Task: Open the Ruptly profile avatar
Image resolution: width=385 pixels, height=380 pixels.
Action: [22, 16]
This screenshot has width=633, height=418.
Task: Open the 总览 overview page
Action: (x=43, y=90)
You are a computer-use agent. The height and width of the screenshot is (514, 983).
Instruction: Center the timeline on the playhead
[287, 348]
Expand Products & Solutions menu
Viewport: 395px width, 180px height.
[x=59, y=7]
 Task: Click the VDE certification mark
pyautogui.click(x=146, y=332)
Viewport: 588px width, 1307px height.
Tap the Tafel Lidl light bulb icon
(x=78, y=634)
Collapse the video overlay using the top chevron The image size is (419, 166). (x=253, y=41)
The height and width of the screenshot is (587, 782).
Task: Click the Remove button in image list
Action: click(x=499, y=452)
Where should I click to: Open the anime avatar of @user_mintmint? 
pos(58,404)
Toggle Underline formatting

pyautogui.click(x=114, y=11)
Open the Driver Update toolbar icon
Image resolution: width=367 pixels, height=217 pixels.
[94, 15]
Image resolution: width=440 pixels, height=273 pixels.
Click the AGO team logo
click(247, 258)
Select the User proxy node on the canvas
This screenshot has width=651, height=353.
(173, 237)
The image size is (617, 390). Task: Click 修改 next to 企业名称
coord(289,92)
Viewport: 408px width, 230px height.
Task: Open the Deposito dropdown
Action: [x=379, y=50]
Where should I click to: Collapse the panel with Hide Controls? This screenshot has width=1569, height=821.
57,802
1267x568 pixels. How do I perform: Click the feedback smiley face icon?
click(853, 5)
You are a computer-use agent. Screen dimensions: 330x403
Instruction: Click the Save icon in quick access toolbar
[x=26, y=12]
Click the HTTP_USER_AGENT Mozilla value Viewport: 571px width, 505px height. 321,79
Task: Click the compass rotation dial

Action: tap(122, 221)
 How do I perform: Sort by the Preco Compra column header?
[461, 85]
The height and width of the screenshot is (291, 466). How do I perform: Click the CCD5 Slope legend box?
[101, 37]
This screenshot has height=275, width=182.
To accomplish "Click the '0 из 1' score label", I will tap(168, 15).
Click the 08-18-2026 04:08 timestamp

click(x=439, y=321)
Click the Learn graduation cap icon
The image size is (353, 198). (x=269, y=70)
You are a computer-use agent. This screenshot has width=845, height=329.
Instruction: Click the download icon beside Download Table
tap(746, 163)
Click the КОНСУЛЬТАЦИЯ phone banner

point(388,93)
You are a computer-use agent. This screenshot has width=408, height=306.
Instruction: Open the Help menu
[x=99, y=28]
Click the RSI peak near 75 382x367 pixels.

====

__Prompt__: Starting with the first line of the material and going on through the line with "Action: (x=43, y=90)", output those lines as a Markdown table with the columns n and Line. Number each row and leave out blank lines.

__Exercise solution__:
| n | Line |
|---|---|
| 1 | Task: Open the Ruptly profile avatar |
| 2 | Image resolution: width=385 pixels, height=380 pixels. |
| 3 | Action: [22, 16] |
| 4 | This screenshot has width=633, height=418. |
| 5 | Task: Open the 总览 overview page |
| 6 | Action: (x=43, y=90) |